━━ RECORDS SUPPLIED ━━

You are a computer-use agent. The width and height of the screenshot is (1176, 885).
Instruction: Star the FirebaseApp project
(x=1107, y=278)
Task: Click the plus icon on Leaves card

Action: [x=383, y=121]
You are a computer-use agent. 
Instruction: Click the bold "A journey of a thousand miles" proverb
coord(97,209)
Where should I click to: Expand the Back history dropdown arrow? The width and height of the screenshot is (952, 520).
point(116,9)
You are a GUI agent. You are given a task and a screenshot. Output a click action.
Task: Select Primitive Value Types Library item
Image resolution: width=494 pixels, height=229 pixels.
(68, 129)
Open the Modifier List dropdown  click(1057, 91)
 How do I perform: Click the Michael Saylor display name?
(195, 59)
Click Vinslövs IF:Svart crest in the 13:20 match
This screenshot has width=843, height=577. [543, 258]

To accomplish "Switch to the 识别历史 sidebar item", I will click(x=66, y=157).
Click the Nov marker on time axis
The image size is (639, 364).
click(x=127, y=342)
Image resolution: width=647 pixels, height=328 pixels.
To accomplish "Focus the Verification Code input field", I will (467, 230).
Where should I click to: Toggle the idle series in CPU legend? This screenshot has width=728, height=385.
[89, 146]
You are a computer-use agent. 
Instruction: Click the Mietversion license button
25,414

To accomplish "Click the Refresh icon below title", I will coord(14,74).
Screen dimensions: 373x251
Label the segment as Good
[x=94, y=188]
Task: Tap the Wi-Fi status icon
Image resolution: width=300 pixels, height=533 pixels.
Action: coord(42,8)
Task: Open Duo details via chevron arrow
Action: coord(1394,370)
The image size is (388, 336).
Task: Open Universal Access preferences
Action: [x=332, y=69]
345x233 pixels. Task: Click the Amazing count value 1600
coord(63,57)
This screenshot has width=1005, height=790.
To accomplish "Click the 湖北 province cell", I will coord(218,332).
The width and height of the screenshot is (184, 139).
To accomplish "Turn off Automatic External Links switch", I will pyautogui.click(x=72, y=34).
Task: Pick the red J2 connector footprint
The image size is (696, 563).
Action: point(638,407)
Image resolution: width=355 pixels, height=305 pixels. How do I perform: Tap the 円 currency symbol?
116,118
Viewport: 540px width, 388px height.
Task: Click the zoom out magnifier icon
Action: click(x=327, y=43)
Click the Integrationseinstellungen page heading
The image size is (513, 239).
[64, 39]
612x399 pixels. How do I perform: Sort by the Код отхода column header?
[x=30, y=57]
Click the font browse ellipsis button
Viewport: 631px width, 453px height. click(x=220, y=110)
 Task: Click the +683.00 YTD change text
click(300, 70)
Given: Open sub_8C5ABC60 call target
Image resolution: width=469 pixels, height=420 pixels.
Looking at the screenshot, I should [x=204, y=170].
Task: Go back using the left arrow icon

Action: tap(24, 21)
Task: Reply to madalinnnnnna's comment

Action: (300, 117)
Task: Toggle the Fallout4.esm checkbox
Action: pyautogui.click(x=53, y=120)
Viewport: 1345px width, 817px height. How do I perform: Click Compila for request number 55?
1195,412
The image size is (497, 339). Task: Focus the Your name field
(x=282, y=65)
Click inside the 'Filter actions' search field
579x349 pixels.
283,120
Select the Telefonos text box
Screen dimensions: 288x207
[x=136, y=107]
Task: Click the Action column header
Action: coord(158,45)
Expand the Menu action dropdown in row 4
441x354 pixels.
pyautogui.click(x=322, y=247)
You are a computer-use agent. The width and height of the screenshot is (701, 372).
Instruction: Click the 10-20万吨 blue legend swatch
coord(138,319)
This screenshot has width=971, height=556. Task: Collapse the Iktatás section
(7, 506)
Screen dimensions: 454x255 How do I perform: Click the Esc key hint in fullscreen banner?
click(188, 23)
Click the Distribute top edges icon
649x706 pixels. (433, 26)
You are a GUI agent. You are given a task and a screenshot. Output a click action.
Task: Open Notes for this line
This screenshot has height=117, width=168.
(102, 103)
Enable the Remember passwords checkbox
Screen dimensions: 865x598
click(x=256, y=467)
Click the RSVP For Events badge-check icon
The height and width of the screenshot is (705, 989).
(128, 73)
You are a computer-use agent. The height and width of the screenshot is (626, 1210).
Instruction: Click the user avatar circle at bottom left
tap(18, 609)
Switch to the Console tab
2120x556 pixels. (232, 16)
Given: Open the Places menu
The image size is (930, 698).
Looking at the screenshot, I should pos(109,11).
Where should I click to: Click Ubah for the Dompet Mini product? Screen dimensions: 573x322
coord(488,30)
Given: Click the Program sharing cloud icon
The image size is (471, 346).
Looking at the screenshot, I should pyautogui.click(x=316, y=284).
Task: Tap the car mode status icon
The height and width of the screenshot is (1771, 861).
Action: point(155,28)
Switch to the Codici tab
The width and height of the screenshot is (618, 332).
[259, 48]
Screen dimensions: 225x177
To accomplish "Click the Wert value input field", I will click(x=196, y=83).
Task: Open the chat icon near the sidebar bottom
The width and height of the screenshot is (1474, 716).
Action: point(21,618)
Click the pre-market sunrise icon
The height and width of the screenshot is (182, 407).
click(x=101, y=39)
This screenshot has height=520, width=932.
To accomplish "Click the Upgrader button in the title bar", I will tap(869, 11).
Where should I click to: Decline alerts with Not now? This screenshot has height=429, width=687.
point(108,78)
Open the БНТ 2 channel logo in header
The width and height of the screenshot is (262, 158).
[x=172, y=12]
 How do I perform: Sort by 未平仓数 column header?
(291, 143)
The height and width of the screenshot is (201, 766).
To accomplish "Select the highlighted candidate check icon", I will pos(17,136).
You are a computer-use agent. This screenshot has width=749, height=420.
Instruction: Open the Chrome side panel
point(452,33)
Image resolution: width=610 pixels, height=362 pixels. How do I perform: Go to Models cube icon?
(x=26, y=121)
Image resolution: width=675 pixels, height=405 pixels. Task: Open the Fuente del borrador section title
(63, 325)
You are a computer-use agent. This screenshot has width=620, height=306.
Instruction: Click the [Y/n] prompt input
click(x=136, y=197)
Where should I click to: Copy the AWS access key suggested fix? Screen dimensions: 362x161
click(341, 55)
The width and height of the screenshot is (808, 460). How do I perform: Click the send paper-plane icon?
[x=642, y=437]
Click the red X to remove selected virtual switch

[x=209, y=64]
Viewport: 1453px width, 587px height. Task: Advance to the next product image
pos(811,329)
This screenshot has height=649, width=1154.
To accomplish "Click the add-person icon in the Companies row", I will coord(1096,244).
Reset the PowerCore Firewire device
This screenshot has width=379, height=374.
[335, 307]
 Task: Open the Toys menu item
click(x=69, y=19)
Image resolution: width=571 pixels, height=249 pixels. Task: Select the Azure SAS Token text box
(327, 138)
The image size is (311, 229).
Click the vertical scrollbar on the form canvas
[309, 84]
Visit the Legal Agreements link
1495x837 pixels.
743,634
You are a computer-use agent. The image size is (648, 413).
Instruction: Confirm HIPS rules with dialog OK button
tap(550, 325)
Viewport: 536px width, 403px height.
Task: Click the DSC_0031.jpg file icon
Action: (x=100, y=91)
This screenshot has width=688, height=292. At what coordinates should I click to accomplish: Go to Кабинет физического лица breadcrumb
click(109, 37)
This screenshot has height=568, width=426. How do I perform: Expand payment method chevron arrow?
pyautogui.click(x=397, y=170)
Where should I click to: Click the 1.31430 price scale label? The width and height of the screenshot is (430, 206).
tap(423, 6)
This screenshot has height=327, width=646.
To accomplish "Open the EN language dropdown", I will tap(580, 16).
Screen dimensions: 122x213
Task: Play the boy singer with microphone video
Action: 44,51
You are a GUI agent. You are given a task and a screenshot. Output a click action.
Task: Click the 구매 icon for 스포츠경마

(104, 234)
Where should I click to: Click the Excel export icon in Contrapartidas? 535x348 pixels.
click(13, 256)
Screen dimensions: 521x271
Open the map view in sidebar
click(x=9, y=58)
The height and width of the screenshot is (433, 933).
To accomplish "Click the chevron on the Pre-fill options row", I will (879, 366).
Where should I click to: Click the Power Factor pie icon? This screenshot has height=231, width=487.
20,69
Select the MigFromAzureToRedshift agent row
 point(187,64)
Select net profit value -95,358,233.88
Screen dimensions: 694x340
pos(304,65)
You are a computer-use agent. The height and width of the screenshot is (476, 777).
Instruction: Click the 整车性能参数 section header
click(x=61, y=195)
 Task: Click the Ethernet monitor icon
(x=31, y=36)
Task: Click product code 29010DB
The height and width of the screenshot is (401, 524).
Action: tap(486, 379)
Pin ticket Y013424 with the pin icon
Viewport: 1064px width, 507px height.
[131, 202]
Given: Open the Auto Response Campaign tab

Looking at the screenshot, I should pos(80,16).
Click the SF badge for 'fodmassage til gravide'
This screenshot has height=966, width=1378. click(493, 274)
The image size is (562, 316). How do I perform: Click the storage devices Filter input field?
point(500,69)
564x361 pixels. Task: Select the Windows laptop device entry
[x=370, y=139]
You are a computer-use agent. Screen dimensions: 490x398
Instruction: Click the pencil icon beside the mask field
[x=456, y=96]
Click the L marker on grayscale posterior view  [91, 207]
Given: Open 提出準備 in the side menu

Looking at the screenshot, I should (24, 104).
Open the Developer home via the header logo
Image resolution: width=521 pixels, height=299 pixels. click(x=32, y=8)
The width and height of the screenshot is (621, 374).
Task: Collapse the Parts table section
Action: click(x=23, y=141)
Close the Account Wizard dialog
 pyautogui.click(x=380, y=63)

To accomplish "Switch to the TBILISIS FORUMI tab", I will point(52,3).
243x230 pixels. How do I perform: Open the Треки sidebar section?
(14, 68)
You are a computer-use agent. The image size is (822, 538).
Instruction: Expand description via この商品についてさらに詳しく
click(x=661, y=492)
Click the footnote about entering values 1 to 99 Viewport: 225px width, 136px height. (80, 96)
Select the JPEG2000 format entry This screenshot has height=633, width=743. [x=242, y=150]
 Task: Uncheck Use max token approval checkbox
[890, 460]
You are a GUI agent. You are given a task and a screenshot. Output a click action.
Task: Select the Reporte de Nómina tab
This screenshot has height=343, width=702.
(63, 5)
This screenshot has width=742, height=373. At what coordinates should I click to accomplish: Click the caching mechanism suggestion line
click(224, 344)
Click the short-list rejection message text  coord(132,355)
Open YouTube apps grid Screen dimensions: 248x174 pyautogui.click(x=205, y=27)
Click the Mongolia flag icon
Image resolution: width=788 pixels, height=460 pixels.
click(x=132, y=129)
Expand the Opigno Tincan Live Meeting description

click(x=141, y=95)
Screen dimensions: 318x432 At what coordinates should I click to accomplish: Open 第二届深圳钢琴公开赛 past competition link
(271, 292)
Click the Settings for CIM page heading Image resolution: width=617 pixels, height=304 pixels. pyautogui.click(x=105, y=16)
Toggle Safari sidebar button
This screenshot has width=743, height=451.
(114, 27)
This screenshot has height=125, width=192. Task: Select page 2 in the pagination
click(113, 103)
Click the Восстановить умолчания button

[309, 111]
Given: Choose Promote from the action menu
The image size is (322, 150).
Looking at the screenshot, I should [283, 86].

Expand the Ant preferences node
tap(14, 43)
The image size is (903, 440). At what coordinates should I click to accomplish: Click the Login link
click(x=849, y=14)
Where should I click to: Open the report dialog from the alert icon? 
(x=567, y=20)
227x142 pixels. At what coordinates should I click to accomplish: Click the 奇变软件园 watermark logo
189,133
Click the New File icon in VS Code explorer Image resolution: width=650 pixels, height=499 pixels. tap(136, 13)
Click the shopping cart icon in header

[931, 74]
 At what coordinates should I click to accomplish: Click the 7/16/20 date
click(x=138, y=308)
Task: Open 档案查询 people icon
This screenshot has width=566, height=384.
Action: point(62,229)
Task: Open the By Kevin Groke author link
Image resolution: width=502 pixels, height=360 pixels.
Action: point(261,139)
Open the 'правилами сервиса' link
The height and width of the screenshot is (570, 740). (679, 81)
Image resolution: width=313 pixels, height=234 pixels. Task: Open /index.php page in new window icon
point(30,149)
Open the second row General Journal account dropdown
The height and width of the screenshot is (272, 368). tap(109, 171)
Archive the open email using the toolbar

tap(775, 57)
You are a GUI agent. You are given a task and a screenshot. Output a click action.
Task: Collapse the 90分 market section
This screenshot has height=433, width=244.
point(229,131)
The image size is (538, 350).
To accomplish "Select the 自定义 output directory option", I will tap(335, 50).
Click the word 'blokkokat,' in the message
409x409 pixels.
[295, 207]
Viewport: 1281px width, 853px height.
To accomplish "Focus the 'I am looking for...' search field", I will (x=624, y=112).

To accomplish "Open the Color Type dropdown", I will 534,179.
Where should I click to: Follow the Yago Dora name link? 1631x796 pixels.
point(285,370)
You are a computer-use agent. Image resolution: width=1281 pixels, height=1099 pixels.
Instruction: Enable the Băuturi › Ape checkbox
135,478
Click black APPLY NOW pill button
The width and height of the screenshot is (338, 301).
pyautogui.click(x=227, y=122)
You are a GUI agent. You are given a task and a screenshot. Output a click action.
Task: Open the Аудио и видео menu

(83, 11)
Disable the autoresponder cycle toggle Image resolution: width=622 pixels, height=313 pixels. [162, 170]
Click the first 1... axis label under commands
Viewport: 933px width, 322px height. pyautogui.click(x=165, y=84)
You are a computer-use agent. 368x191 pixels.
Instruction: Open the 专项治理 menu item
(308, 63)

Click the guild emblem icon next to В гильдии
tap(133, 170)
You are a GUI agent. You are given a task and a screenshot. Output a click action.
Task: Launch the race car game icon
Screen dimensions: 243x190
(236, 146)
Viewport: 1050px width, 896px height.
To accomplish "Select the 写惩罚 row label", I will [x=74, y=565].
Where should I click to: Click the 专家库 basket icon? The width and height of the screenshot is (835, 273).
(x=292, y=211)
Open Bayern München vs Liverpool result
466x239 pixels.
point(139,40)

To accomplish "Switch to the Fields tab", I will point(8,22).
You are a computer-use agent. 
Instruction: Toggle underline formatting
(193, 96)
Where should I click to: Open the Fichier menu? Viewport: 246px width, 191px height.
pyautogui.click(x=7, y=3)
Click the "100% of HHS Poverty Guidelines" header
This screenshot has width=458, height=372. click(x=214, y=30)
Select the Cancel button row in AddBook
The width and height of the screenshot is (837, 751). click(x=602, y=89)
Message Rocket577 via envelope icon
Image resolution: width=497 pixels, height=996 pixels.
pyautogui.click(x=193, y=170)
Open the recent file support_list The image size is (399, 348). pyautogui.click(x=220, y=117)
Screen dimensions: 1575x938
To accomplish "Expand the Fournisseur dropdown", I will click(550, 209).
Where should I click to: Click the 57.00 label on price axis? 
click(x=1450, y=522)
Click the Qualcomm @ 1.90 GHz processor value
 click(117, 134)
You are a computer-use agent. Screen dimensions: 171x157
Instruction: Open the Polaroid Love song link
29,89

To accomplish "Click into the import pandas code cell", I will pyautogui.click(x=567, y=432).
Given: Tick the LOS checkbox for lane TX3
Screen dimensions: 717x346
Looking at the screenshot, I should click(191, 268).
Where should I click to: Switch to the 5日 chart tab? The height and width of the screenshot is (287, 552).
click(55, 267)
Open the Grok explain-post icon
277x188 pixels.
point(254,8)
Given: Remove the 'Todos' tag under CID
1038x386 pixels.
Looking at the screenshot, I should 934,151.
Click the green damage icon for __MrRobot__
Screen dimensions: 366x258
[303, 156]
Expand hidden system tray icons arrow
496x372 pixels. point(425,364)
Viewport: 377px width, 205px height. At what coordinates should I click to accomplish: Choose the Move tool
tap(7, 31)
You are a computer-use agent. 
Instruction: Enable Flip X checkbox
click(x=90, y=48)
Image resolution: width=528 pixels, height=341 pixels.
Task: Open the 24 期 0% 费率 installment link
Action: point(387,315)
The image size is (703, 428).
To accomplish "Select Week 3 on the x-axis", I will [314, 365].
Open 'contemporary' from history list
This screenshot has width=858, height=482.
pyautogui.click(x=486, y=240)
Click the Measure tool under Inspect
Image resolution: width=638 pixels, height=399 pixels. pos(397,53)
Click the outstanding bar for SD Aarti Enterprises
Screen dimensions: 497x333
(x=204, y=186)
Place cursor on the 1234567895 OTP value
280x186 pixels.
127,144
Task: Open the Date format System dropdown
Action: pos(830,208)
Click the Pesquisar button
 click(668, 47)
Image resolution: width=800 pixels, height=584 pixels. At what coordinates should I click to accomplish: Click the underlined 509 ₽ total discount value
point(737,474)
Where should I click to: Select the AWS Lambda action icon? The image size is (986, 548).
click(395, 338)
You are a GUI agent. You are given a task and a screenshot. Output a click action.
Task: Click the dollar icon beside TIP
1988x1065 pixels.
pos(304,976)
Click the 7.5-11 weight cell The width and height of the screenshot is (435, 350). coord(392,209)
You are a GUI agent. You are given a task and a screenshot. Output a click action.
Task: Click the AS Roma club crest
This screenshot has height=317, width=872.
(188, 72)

━━━

:: TASK REQUIREMENTS ::
Only lines containing the string "cell" are needed. Pull each of them out of the records above.

:: RESPONSE AREA ::
To accomplish "Click the 湖北 province cell", I will coord(218,332).
To accomplish "Click into the import pandas code cell", I will pyautogui.click(x=567, y=432).
Click the 7.5-11 weight cell The width and height of the screenshot is (435, 350). coord(392,209)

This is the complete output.